====== Input data ======
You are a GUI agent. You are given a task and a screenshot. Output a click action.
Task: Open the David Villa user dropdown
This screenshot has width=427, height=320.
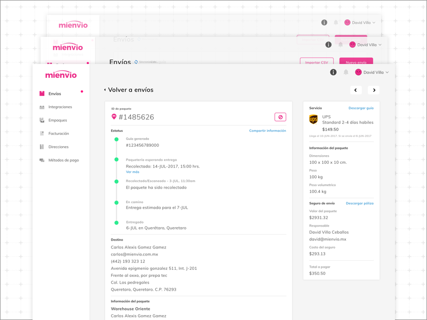point(372,72)
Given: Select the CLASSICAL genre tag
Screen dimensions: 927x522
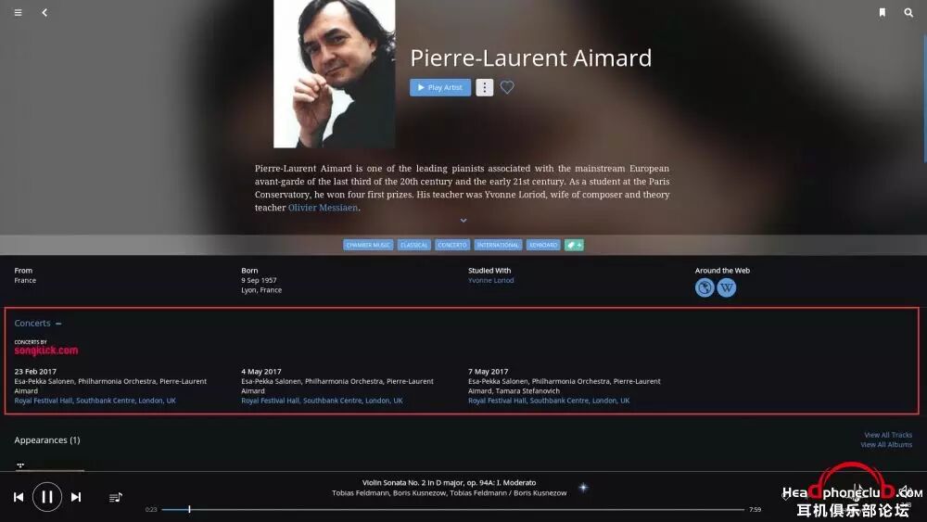Looking at the screenshot, I should click(x=413, y=245).
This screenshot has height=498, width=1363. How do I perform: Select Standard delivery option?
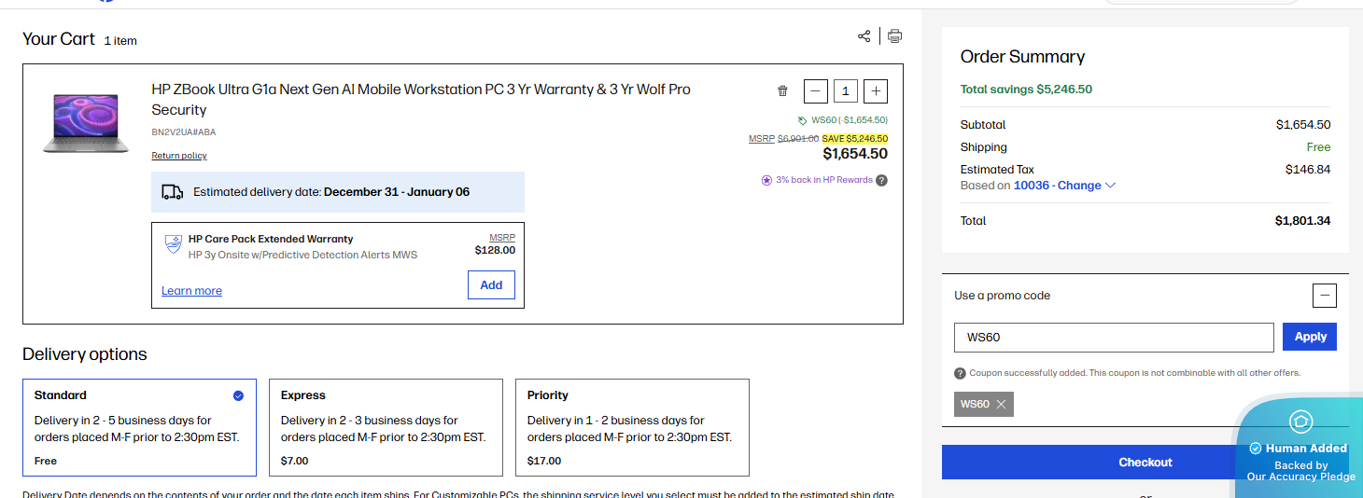(x=139, y=427)
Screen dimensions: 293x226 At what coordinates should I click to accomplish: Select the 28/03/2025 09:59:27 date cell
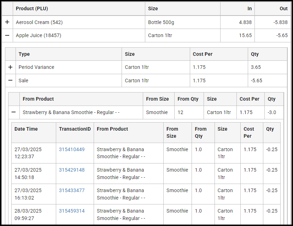[x=28, y=214]
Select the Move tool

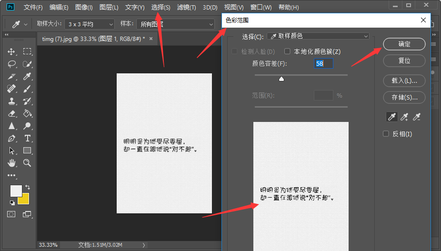click(x=12, y=51)
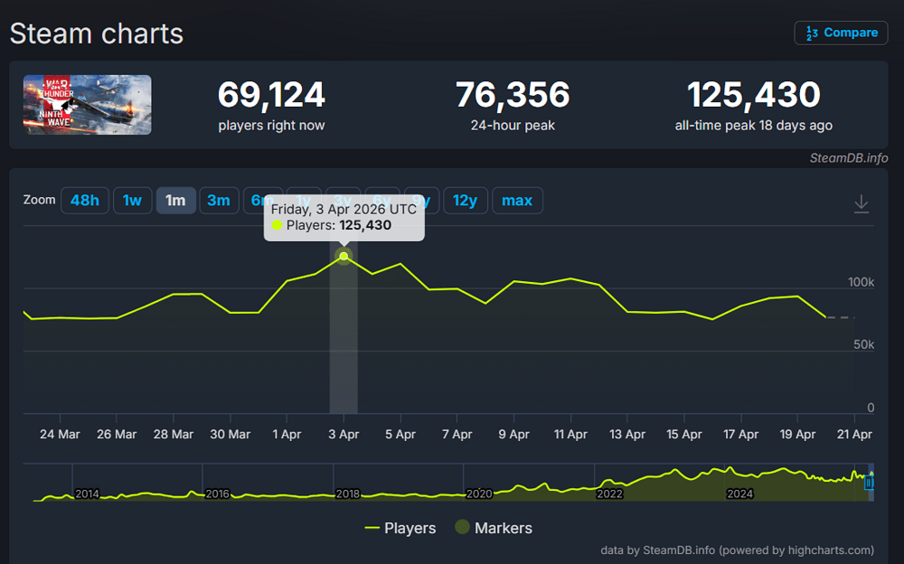
Task: Open the Compare feature
Action: click(841, 33)
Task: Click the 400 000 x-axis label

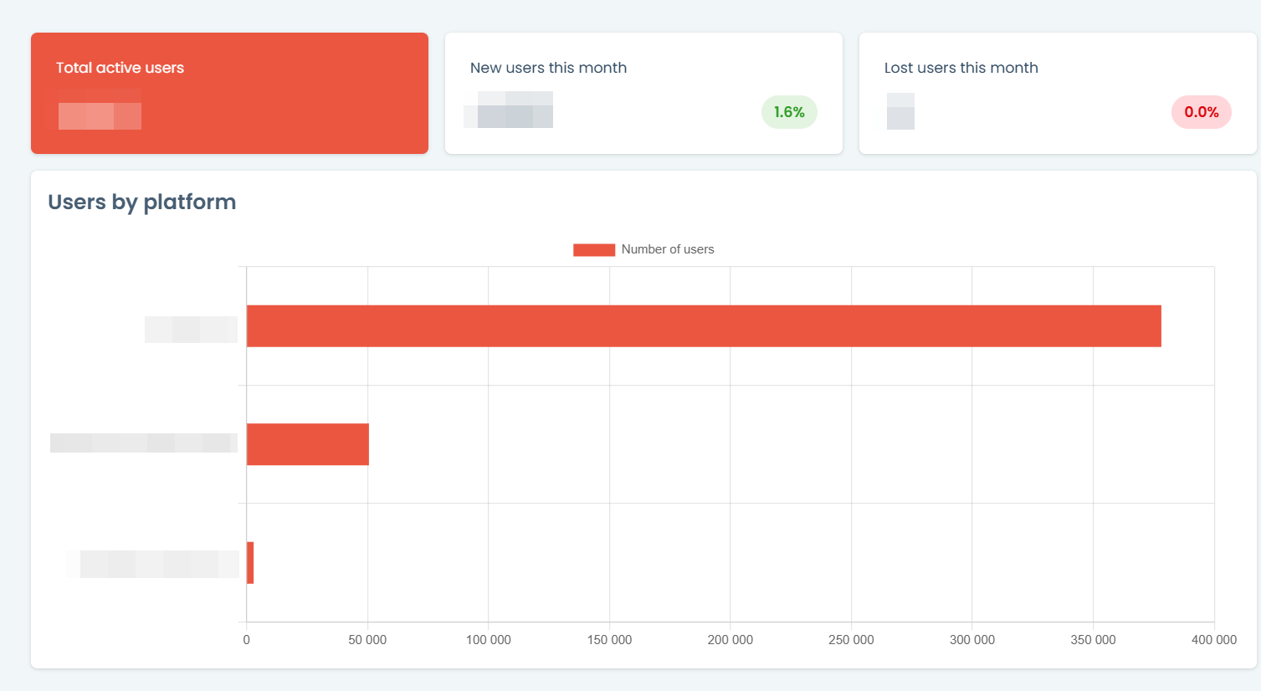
======
Problem: Starting at the line that contains "This screenshot has height=498, width=1363.", return every line through the end of the records above exactly as written, and return no pictures.

Exercise answer:
This screenshot has height=498, width=1363. How do I perform: Select Standard delivery option?
(x=139, y=427)
Screen dimensions: 293x226 At what coordinates should I click to accomplish: Select the 28/03/2025 09:59:27 date cell
[x=28, y=214]
Select the Move tool

click(x=12, y=51)
Task: Open the Compare feature
Action: click(841, 33)
Task: Click the 400 000 x-axis label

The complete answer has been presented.